À l’occasion de Mars Bleu, Santé Mag s’intéresse au cancer colorectal, aujourd’hui bien installé dans le paysage sanitaire marocain. La rédaction a recueilli l’analyse du Pr Fadila Kouhen, doyenne de la Faculté Mohammed VI de Médecine de Rabat et professeure en oncologie-radiothérapie à l’HUIM6.
Les données les plus récentes confirment une présence croissante de ce cancer au Maroc. Plus de 5.300 nouveaux cas sont enregistrés chaque année. Environ 2.900 décès lui sont liés. Le cancer colorectal représente près de 8 % de l’ensemble des cancers dans le Royaume.
Chez l’homme, il dépasse 9 % des cas. Chez la femme, il se situe autour de 7 à 8 %. Il occupe ainsi le troisième rang des cancers les plus fréquents, tous sexes confondus.
Un recours tardif aux soins
Dans la pratique, de nombreux patients arrivent à un stade avancé. Le Pr Kouhen évoque des situations où la maladie est déjà étendue au moment du diagnostic.
Plusieurs éléments se recoupent. Les troubles digestifs sont souvent perçus comme bénins. Certains symptômes, comme les saignements, restent peu évoqués en consultation. Le parcours vers le spécialiste prend du temps.
L’absence d’un programme national de dépistage organisé pèse également. Le repérage repose encore sur des initiatives individuelles ou sur des consultations motivées par des symptômes.
Le dépistage encore peu ancré
Les recommandations internationales situent le début du dépistage à 45 ans pour la population à risque moyen.
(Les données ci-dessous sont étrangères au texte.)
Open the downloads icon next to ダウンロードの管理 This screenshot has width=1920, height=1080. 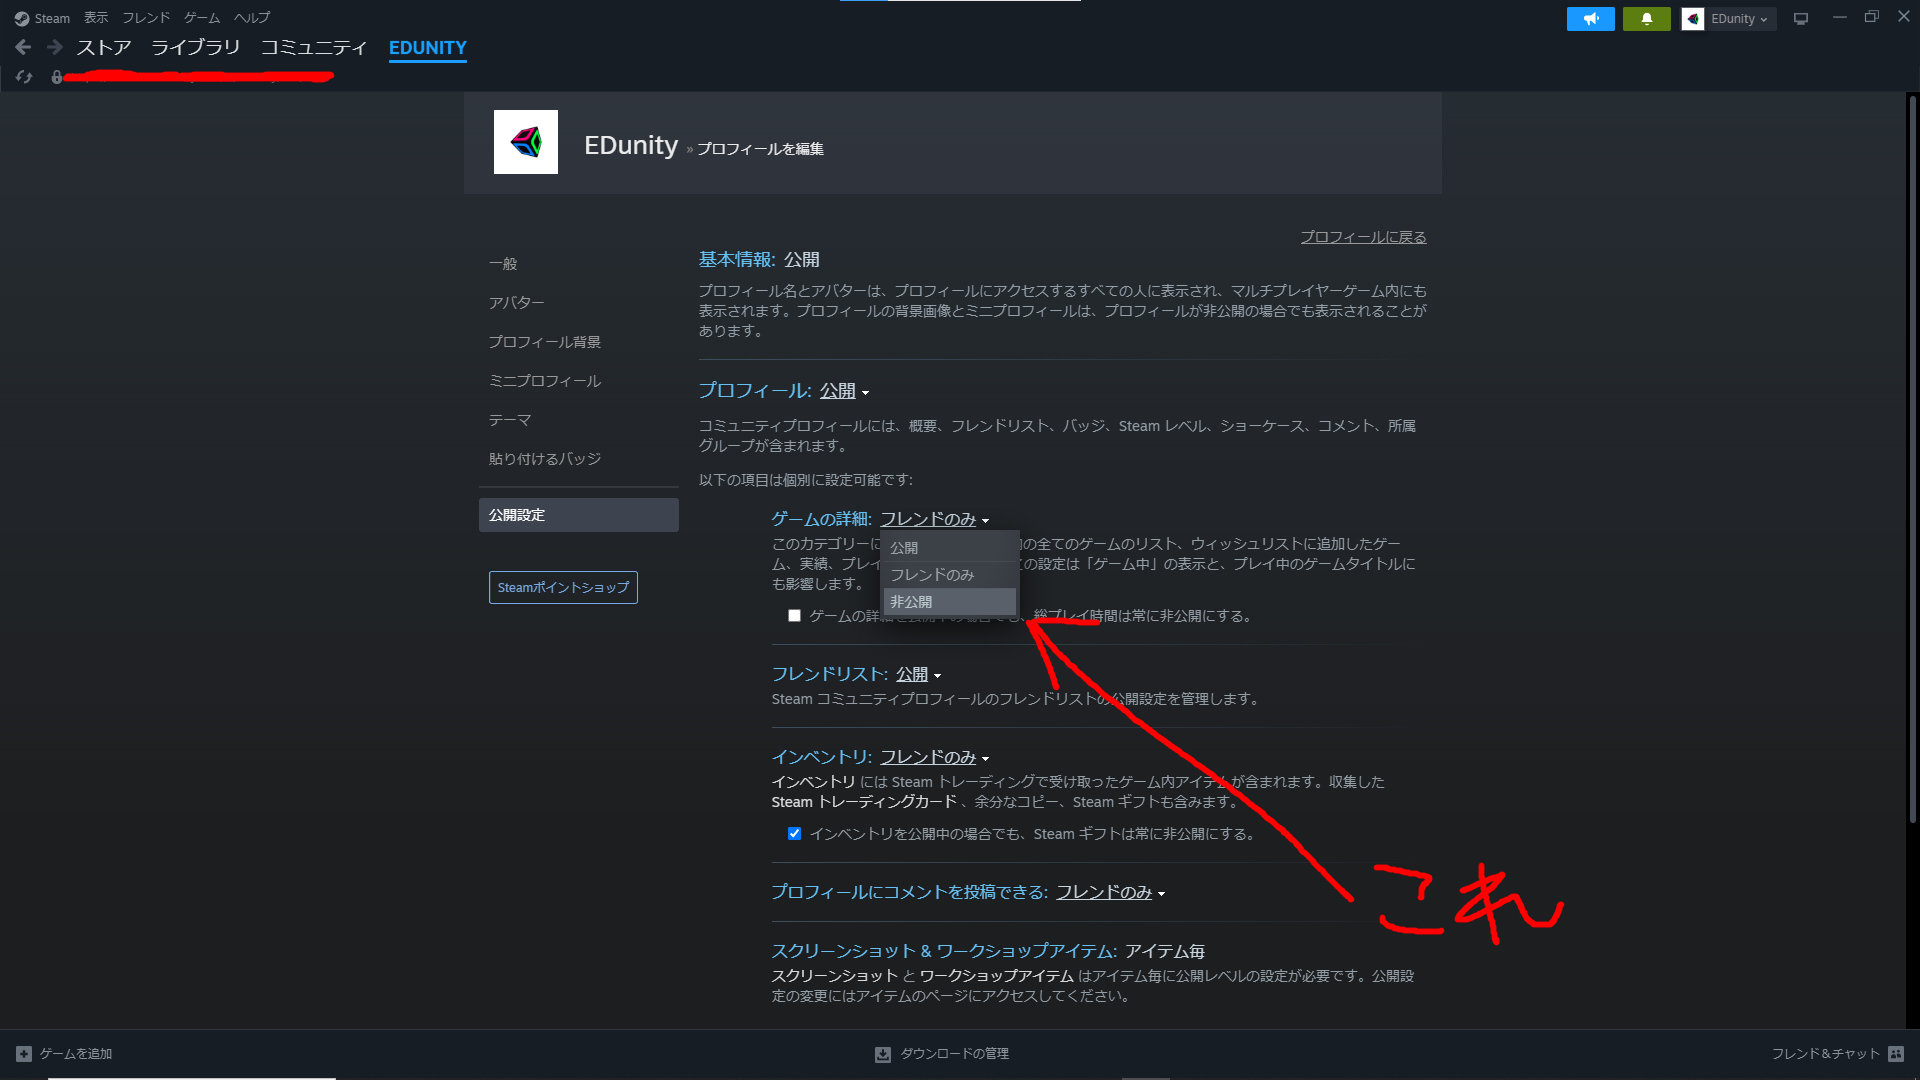pyautogui.click(x=882, y=1054)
En cas d’antécédents familiaux, il doit commencer plus tôt.
Au Maroc, ce repère reste peu intégré. Le test de dépistage n’est pas encore entré dans les habitudes. Beaucoup de patients ne consultent qu’après l’apparition de signes visibles.
Pour le Pr Kouhen, la question ne se limite pas à l’âge de début. Elle concerne aussi la manière dont la prévention s’inscrit dans le quotidien.
Une prise en charge qui évolue
Les approches thérapeutiques ont changé ces dernières années. La chirurgie reste centrale, mais elle s’intègre désormais dans des parcours plus structurés.
Les traitements tiennent compte du profil tumoral. Les analyses moléculaires orientent les décisions. Certaines formes bénéficient de thérapies ciblées.
Les réunions de concertation pluridisciplinaire se sont généralisées. Elles permettent d’ajuster les stratégies en fonction de chaque situation.
Une organisation en mutation
Plusieurs structures renforcent leurs capacités en oncologie. Les équipements évoluent. Les équipes se spécialisent davantage.
Au sein de la Fondation Mohammed VI des Sciences et de la Santé (FM6SS), l’accent porte sur l’articulation entre soins, formation et recherche. L’idée consiste à améliorer la prise en charge tout en développant les compétences.
Mars Bleu, un rappel des réalités du terrain
Le cancer colorectal progresse au Maroc. Les chiffres le montrent. Les cliniciens décrivent des diagnostics encore tardifs.
Dans ce contexte, le dépistage reste un point de bascule. Plus il intervient tôt, plus les chances de traitement sont élevées.
À travers cet échange, le Pr Kouhen insiste sur la nécessité de consulter dès les premiers signes et de ne pas attendre l’aggravation des symptômes.